Leisure and Work in Adolescence

Leisure and Work in Adolescence
photo by: Mychal Stanley
By P.C. Broderick|P. Blewitt
Pearson Allyn Bacon Prentice Hall

Outside school, leisure activities occupy much of an adolescent’s time. Leisure activities can promote skill mastery, such as sports participation, hobbies, and artistic pursuits, or they may be more purely recreational, such as playing video games, watching TV, daydreaming, or hanging out with friends (Fine, Mortimer, & Roberts, 1990).
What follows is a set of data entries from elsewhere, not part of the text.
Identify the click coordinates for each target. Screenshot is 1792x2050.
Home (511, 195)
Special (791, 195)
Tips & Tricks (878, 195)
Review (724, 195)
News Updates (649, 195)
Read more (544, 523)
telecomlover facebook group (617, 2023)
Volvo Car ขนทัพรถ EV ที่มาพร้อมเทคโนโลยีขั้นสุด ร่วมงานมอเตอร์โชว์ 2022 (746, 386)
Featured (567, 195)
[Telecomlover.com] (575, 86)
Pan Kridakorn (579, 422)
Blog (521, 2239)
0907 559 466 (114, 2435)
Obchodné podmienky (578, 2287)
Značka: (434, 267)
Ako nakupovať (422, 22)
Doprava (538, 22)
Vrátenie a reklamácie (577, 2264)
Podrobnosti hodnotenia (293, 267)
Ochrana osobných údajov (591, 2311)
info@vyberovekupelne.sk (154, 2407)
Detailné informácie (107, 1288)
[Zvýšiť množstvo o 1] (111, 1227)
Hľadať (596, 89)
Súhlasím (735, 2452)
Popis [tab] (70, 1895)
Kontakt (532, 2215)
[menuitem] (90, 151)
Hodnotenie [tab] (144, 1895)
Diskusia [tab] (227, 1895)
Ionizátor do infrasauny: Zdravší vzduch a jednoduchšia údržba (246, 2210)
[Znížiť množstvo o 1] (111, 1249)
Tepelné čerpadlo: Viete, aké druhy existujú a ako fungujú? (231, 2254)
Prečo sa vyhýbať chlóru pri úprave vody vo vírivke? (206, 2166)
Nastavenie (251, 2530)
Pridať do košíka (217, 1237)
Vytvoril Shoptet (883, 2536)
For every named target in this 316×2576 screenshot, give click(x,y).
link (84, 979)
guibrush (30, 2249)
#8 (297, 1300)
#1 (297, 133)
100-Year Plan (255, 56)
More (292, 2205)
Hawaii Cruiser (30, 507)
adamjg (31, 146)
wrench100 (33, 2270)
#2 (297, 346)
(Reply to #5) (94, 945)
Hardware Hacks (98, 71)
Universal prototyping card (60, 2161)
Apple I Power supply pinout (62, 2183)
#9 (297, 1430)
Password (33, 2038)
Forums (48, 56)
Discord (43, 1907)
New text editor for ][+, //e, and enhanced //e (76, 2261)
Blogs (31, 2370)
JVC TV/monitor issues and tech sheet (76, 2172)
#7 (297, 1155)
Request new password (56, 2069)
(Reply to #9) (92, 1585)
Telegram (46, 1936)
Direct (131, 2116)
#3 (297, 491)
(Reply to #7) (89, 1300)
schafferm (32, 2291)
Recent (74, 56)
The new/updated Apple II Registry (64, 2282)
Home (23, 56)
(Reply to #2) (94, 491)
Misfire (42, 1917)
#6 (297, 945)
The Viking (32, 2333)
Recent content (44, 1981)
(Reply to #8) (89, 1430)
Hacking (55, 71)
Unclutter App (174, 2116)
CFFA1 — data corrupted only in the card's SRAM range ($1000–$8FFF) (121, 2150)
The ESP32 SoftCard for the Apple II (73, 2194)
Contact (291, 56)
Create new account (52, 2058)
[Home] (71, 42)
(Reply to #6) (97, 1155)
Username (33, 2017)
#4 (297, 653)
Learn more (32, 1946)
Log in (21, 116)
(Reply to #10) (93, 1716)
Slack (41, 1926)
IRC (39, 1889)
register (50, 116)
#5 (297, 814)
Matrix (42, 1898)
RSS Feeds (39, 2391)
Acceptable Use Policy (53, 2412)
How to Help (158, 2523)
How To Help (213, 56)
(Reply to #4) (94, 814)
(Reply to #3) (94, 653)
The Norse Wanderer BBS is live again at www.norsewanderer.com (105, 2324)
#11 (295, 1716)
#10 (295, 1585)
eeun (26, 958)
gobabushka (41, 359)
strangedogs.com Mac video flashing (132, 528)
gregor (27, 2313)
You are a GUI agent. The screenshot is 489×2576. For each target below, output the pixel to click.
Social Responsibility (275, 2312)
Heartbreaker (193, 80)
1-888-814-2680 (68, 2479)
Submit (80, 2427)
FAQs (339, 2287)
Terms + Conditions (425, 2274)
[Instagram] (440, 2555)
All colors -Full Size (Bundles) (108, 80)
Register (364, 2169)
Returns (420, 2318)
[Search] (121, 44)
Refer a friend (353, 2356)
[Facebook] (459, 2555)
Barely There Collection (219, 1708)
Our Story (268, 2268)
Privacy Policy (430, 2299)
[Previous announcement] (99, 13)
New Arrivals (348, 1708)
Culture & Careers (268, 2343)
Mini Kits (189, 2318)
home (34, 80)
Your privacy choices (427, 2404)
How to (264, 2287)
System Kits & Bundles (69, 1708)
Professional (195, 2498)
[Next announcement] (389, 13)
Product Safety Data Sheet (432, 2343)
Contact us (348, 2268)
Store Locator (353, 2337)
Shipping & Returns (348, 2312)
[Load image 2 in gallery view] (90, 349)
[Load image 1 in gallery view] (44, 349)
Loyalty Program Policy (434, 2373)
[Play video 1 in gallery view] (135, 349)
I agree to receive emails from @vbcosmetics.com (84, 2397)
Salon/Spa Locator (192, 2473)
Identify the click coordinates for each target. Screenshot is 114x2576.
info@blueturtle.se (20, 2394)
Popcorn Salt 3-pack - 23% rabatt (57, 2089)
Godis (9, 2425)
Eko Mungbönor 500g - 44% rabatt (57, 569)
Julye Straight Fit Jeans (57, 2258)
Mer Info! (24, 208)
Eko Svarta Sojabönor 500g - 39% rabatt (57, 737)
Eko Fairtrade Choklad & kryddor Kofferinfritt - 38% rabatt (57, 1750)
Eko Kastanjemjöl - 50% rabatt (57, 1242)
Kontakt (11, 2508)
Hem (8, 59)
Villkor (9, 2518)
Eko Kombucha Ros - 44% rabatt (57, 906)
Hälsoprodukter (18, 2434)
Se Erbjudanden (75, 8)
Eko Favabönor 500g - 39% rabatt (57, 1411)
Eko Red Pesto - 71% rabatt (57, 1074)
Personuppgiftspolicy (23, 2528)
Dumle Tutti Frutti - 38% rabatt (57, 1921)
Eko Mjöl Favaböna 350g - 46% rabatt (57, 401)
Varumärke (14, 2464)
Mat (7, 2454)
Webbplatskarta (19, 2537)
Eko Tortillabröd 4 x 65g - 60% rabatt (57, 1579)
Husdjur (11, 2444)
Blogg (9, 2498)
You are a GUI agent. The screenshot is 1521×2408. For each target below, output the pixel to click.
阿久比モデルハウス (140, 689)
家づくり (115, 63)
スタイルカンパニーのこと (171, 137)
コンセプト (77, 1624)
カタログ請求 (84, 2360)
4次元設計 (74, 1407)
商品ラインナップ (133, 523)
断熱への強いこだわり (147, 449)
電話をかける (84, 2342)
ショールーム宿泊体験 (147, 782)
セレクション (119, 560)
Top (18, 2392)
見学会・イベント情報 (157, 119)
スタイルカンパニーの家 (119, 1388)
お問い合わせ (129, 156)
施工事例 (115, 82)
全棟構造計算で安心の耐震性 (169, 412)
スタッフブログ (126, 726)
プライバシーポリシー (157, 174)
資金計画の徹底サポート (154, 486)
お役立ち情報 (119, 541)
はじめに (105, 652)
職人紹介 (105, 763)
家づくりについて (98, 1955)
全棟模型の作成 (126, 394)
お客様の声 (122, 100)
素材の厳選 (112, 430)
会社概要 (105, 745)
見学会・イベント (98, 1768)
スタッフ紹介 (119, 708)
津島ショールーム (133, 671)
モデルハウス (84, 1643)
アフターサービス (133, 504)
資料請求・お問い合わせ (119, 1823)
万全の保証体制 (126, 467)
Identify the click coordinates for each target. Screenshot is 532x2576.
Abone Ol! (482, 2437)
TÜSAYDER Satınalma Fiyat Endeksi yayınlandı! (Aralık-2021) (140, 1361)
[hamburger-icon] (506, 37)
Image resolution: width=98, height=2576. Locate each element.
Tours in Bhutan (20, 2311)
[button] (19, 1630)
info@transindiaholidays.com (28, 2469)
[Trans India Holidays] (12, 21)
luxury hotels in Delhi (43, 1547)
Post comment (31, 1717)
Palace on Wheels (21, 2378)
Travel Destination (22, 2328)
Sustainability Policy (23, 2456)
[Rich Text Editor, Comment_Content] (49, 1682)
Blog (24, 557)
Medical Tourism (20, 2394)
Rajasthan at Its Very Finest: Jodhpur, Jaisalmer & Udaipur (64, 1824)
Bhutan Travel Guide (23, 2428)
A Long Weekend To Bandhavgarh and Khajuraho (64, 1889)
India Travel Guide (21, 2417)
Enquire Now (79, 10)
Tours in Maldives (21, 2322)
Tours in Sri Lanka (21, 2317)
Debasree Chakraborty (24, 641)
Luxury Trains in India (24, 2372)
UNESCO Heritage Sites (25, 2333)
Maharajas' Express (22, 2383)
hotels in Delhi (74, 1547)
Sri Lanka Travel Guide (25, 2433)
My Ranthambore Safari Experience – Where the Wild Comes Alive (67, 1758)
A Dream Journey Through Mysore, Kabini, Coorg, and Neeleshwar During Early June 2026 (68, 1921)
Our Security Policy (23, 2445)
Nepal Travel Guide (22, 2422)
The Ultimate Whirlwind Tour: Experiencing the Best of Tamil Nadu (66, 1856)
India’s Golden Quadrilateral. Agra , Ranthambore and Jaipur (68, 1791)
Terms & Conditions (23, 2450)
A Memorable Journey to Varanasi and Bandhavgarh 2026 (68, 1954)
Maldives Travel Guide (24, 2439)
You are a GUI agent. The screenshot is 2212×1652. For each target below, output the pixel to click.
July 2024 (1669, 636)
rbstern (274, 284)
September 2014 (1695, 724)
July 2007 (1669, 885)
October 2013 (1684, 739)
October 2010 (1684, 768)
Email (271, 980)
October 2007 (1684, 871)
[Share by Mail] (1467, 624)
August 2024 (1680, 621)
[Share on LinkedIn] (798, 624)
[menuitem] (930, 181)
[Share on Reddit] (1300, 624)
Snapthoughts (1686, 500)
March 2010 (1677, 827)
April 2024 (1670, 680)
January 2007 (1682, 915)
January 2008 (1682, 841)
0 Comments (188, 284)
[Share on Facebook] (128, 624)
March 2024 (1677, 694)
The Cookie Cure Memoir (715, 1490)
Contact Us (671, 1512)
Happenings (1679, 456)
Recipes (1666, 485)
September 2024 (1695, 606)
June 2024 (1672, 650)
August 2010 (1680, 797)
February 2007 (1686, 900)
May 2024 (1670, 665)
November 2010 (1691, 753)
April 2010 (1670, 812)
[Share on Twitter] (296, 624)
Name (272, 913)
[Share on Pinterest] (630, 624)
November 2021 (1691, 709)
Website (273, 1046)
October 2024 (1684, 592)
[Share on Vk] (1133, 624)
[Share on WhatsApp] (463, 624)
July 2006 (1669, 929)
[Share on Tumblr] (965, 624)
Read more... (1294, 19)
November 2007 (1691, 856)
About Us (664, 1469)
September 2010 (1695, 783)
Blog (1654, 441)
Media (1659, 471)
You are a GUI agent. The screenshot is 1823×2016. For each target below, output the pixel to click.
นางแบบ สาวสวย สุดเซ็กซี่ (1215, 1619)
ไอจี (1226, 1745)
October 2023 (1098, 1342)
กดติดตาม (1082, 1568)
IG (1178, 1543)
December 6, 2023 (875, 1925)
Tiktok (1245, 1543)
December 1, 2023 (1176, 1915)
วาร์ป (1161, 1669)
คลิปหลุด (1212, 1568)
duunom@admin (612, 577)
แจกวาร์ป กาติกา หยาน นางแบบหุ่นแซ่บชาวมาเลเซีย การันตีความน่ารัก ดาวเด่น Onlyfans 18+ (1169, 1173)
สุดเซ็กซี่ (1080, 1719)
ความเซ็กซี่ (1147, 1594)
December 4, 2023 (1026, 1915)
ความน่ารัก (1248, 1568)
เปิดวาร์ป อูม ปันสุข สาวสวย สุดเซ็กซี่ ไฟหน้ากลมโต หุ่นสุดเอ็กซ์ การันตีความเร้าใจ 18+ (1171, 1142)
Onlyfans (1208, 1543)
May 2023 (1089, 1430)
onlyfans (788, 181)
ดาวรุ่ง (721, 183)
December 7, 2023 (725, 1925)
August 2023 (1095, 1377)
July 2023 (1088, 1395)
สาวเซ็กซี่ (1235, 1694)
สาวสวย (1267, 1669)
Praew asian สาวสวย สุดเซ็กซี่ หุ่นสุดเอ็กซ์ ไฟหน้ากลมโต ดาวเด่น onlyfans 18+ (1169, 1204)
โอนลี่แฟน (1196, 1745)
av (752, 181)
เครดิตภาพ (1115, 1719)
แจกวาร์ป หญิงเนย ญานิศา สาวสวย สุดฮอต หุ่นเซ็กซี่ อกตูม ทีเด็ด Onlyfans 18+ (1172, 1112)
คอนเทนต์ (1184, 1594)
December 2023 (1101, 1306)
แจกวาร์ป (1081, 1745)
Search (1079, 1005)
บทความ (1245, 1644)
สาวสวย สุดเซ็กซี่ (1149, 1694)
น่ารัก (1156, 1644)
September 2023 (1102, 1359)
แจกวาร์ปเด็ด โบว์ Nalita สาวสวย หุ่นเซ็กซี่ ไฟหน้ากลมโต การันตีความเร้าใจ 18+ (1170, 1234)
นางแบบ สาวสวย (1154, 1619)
Young people who are involved in extracurricular activities sponsored by their schools and other community organizations—athletics, social service organizations, school newspaper staff, student government, band, and so on—are more likely to be academic achievers and to have other desirable qualities than students who are not involved in sponsored activities (Barber et al., 2001; Carnegie Council on Adolescent Development, 1996; Eccles & Barber, 1999; Steinberg, 1996). Although there are general benefits to extracurricular participation, it is becoming clear that the kind of benefit varies somewhat by activity and that not all the outcomes are positive. One longitudinal study followed over 1,000 Michigan young people for 14 years, beginning when they were in the 6th grade and keeping track of, among other things, their extracurricular involvements (Barber et al., 2001; Eccles & Barber, 1999). High school participation in either prosocial activities or sports was associated with long-term educational achievements (e.g., going to college). But although kids who participated in prosocial activities were unlikely to use alcohol or other drugs in high school, those who participated in sports were more likely than most other teens to use alcohol in high school. Both personal qualities and peer influences appeared to play a role in shaping these outcomes.